▸ **Action item A**:
Using the article on interstate insurers in Georgia, decide whether each statement agrees with it: (i) Georgia was the first state to legally authorize citizens to buy health insurance across state lines; (ii) several insurers have asked to be approved to sell across state lines; (iii) John Graham calls interstate purchasing a silver bullet for rising premium costs. Answer yes or no for each and quote the deciding words.
▸ **Action item B**:
From the article on interstate insurers in Georgia, extract the passage that begins at the words "Published June 13, 2012" and stops after "rising premium costs.", copying it without any change.

▸ **Text provided**:
○ ○ ○ ○ ○

Interstate Insurers Avoid Georgia Despite New Law

Published June 13, 2012

The Georgia legislature drew headlines in 2011 when it became the first state to legally authorize citizens to purchase health insurance across state lines. But the attempt to allow interstate purchasing of insurance, long a principle of market-based reform proposals, has yet to pay off: not one insurer is currently offering policies from out of state.

“Nobody has even asked to be approved to sell across state lines,” Georgia Insurance Commissioner Ralph Hudgens said at a recent press appearance. “We’re dumbfounded. We are absolutely dumbfounded.”

No Silver Bullet

John Graham, a senior fellow at the Pacific Research Institute, says the motivation for interstate purchasing is a good one, but it’s no silver bullet for rising premium costs.

“If you look around the country, you’ll see in a state like Utah or Idaho it costs much less to insure a family or individual than it does in Massachusetts or New York,” Graham said. “So politicians say, ‘Suppose my constituents could buy health insurance from Utah or Idaho; it would reduce their costs by a significant amount.’ That’s what they’re trying to get out there. But it’s not that simple.”

○ ○ ○ ○ ○

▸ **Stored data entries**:
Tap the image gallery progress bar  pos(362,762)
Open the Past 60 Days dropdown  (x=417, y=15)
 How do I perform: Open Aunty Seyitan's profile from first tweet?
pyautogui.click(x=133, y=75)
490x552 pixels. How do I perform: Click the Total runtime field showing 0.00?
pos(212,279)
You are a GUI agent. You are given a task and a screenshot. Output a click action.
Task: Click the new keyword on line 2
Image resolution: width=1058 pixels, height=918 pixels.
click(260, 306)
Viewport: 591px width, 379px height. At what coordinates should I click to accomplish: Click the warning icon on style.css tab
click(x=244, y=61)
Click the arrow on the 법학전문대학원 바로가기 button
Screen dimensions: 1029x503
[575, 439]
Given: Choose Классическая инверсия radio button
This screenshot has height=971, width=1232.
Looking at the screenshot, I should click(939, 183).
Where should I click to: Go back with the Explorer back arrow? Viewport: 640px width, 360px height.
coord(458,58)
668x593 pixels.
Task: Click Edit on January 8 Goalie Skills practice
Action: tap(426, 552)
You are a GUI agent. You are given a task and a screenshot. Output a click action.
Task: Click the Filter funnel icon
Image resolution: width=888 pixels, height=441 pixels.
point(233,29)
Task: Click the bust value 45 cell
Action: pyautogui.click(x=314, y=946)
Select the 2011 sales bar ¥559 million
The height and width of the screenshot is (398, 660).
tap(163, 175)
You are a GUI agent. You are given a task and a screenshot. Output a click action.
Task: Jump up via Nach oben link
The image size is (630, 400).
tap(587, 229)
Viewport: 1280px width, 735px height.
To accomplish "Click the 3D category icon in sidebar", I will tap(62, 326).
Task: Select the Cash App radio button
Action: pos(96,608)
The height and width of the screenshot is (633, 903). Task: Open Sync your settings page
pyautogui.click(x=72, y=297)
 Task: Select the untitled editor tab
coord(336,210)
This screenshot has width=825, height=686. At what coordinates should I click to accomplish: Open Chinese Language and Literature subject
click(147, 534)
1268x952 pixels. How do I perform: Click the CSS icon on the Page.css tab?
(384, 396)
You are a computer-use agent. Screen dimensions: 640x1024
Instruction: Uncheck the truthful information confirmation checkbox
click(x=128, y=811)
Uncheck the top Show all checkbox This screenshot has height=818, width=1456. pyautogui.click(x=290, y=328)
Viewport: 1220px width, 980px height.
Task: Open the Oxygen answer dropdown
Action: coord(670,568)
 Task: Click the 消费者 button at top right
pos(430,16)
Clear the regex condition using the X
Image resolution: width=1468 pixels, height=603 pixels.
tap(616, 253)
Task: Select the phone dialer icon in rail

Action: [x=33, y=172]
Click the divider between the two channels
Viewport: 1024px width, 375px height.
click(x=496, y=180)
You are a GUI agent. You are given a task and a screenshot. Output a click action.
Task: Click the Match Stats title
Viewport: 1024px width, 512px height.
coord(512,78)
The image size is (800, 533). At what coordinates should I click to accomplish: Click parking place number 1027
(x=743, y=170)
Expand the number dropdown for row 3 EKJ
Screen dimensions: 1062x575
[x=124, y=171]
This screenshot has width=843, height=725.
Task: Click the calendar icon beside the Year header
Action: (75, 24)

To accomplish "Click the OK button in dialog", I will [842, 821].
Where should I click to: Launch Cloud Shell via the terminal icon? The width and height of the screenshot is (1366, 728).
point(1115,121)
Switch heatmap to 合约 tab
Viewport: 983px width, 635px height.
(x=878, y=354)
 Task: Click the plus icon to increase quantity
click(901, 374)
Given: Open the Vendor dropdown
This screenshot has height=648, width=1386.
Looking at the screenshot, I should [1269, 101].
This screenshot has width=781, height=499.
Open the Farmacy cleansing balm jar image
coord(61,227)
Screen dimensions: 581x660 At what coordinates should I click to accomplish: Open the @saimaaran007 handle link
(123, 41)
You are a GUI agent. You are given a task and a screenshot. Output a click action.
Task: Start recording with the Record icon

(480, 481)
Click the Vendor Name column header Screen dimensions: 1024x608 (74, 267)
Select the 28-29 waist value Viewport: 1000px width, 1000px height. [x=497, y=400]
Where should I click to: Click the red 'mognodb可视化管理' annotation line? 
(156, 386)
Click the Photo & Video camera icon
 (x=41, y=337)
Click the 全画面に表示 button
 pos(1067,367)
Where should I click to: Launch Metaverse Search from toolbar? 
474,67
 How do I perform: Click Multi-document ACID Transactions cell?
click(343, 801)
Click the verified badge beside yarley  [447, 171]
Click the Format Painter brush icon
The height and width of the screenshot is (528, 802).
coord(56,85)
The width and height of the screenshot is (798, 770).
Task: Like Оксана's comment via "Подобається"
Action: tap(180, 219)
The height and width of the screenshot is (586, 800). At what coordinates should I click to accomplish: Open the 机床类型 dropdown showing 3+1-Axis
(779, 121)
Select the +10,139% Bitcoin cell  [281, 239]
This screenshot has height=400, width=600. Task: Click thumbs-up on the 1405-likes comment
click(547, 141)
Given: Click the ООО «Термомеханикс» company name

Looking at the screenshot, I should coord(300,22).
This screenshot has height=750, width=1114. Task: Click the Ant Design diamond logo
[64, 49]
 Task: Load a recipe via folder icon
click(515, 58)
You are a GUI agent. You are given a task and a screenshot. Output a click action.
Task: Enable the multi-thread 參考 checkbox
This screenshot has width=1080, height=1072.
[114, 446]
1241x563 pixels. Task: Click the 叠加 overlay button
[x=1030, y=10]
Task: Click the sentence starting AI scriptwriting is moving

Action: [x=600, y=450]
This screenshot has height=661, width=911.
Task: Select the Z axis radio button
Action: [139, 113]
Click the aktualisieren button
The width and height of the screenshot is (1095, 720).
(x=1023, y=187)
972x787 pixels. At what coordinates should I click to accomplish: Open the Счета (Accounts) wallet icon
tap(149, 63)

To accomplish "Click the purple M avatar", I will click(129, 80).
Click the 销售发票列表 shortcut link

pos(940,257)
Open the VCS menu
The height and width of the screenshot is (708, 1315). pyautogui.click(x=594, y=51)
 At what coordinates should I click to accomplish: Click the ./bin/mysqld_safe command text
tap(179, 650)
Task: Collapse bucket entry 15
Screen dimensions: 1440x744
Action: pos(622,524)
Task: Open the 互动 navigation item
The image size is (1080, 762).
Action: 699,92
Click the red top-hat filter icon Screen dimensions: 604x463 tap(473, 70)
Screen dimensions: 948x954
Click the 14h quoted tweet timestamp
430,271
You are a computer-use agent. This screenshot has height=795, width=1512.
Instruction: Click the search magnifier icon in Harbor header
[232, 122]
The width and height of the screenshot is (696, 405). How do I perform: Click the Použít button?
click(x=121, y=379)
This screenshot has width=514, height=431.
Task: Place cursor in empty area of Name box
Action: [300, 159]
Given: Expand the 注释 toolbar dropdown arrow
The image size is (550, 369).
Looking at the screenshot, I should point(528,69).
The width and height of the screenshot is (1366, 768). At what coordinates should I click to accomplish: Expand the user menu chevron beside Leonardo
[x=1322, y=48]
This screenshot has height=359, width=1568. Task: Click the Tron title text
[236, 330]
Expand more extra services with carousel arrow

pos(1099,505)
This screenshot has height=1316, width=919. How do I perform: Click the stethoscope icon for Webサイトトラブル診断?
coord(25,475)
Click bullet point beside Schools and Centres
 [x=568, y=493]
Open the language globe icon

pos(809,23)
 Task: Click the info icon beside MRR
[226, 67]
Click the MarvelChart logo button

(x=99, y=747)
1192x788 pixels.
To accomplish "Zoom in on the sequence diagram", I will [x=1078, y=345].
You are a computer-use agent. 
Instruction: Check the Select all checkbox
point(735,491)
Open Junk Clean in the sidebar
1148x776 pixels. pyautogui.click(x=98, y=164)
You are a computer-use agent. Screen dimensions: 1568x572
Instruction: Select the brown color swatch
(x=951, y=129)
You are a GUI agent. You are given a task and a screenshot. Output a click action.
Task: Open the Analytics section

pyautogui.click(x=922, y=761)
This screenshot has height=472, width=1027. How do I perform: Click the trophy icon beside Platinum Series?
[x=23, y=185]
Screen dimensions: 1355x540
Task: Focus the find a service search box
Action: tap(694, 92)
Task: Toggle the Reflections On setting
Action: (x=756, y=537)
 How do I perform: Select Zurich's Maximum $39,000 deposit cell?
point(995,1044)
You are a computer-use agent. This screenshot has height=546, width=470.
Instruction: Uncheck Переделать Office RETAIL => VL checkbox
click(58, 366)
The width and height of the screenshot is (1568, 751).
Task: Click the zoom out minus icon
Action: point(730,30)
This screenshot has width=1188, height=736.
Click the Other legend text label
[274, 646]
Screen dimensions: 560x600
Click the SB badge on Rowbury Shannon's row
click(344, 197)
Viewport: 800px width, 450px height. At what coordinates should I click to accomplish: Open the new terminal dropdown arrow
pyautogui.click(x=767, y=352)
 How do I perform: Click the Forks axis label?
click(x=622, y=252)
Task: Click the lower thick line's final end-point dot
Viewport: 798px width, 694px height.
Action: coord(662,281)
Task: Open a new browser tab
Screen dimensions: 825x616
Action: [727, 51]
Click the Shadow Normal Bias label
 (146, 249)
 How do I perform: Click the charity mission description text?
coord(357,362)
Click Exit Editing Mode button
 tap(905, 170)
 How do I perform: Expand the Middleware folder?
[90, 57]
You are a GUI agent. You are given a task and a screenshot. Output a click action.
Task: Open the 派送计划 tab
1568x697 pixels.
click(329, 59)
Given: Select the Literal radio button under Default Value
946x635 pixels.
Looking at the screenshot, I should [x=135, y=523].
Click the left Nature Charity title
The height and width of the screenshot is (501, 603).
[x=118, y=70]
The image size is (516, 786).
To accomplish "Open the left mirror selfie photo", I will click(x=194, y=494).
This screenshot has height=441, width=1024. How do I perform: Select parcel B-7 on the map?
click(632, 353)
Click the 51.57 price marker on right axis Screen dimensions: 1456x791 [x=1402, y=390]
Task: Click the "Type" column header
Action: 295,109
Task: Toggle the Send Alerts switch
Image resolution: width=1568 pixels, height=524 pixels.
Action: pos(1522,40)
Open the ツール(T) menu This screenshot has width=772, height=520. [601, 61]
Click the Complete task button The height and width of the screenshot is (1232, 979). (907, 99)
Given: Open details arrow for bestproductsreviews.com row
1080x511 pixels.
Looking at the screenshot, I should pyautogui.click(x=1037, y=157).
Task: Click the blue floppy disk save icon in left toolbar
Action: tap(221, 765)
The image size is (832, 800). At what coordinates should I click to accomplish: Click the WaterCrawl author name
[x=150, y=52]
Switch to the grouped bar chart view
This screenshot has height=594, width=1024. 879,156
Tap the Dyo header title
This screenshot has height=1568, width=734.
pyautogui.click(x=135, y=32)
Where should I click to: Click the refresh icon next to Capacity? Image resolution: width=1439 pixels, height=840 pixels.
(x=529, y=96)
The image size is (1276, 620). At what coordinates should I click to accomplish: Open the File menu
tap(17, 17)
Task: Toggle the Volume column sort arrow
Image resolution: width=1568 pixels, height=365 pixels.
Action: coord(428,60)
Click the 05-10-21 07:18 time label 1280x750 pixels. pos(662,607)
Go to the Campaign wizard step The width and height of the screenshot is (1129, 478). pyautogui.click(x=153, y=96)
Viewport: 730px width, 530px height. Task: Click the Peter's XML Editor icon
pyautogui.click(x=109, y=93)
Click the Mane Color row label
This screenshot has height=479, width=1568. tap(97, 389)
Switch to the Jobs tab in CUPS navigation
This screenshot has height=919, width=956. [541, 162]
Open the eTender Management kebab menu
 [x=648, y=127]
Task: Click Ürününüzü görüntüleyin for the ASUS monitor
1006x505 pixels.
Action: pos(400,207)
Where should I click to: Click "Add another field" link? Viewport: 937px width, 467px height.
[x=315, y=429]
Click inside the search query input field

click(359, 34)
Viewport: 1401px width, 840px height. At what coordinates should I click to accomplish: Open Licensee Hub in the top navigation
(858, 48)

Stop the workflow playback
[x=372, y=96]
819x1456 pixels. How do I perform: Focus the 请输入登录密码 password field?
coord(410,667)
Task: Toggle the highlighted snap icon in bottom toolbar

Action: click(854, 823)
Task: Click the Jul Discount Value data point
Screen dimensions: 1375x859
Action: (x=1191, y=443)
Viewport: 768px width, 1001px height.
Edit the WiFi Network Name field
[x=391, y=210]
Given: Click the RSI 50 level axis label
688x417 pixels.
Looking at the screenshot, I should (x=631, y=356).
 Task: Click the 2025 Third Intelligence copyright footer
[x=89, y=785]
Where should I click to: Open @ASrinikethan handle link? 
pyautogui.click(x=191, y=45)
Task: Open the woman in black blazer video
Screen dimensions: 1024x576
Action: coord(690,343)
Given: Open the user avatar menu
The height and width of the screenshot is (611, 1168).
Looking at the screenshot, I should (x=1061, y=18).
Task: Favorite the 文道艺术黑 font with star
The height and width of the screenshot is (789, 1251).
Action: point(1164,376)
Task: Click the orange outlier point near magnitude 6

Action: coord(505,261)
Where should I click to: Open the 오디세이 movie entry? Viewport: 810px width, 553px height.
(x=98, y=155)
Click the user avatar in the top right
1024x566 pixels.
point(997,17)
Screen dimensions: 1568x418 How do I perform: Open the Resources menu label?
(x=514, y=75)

○ ○ ○ ○ ○

▸ **Response box A**:
(i) Yes: "when it became the first state to legally authorize citizens to purchase health insurance across state lines"
(ii) No: "Nobody has even asked to be approved to sell across state lines"
(iii) No: "it’s no silver bullet for rising premium costs"

▸ **Response box B**:
Published June 13, 2012

The Georgia legislature drew headlines in 2011 when it became the first state to legally authorize citizens to purchase health insurance across state lines. But the attempt to allow interstate purchasing of insurance, long a principle of market-based reform proposals, has yet to pay off: not one insurer is currently offering policies from out of state.

“Nobody has even asked to be approved to sell across state lines,” Georgia Insurance Commissioner Ralph Hudgens said at a recent press appearance. “We’re dumbfounded. We are absolutely dumbfounded.”

No Silver Bullet

John Graham, a senior fellow at the Pacific Research Institute, says the motivation for interstate purchasing is a good one, but it’s no silver bullet for rising premium costs.